## Kurze Übung
Was kostet eine Fehlbesetzung ein Unternehmen laut dem Text über die Psychologie hinter Personalentscheidungen im Durchschnitt?

DIE PSYCHOLOGIE HINTER PERSONALENTSCHEIDUNGEN

Hand aufs Herz: Falsche Personalentscheidungen möchte man in seiner Berufslaufbahn möglichst vermeiden. Passiert es doch, ist man zumindest im Nachhinein oft schlauer. In einer deutschen Studie gab 1/3 der Personaler/-innen an, im letzten Jahr eine Fehlbesetzung getätigt zu haben. Diese kosten die Unternehmen im Durchschnitt 30.000 bis 100.000 Euro, je nach Funktion. Von der Zeit, die z.B. für Recruiting und Einarbeitung aufgewendet wird, gar nicht zu sprechen. Warum ist es so schwierig, die passenden Leute zu finden?

Bewerberprofile ändern sich

Die Suche nach guten Neuanstellungen wird immer anspruchsvoller, da sich die Profile der Bewerber/-innen ändern. Leistungsbereitschaft geht nicht mehr bis zur Selbstaufgabe und die zunehmende Individualisierung erhöht die Ansprüche. Im Gegenzug wird von den Unternehmen erwartet, dass sie agil sind und die Anforderungen der „New Work“ erfüllen. Eine aktuelle Studie der Hochschule Osnabrück, in der rund 1.000 Personen befragt wurden, zeigt wiederum, welche Strategien von Seiten der Bewerber/-innen angewendet werden, um einen Job zu bekommen. Die Kandidaten/-innen präsentieren das, was die Unternehmen von ihnen hören wollen, und zögern nicht, auch etwas dicker aufzutragen, so Studienautor Uwe Kanning, Professor für Wirtschaftspsychologie der Hochschule Osnabrück.

## Gezeigtes Material
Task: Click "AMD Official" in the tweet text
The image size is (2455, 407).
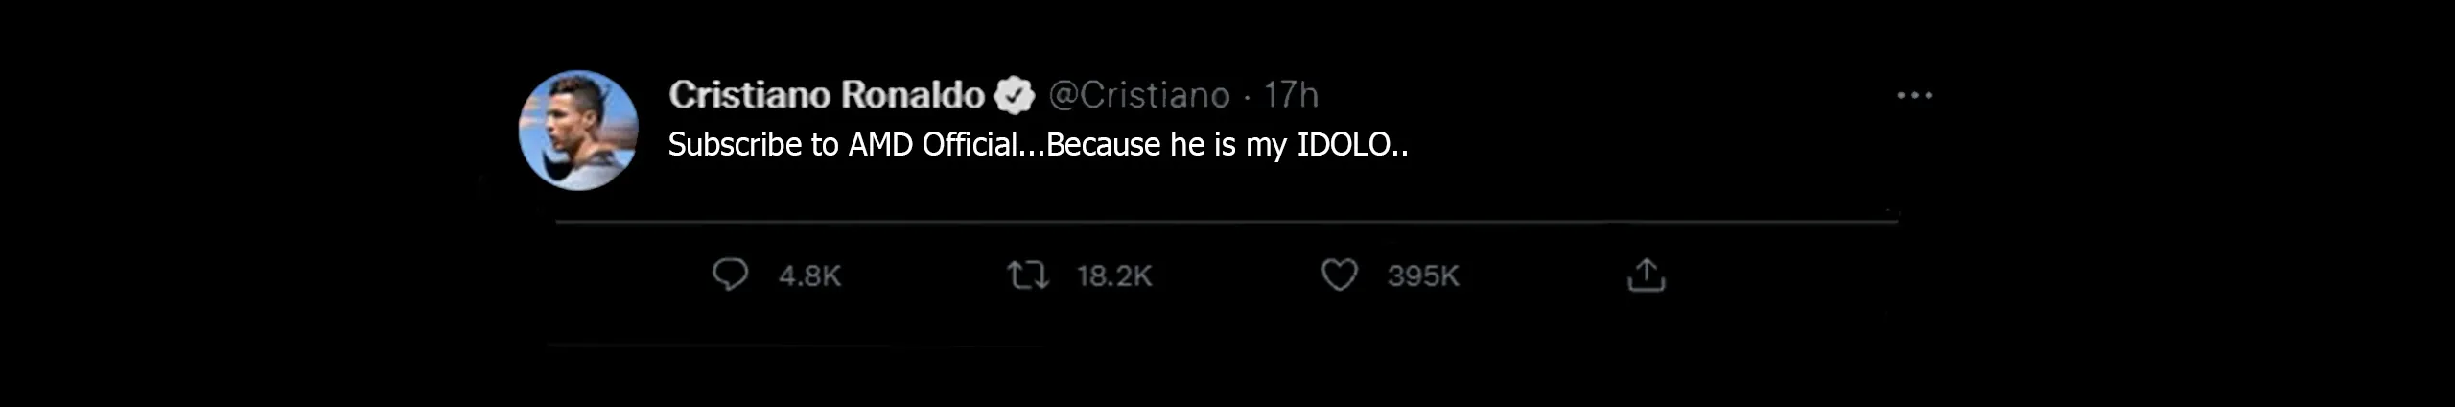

---

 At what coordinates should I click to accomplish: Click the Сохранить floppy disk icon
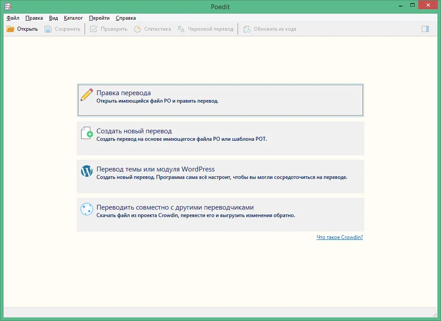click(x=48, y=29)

## Lösung der Aufgabe
Je nach Funktion 30.000 bis 100.000 Euro.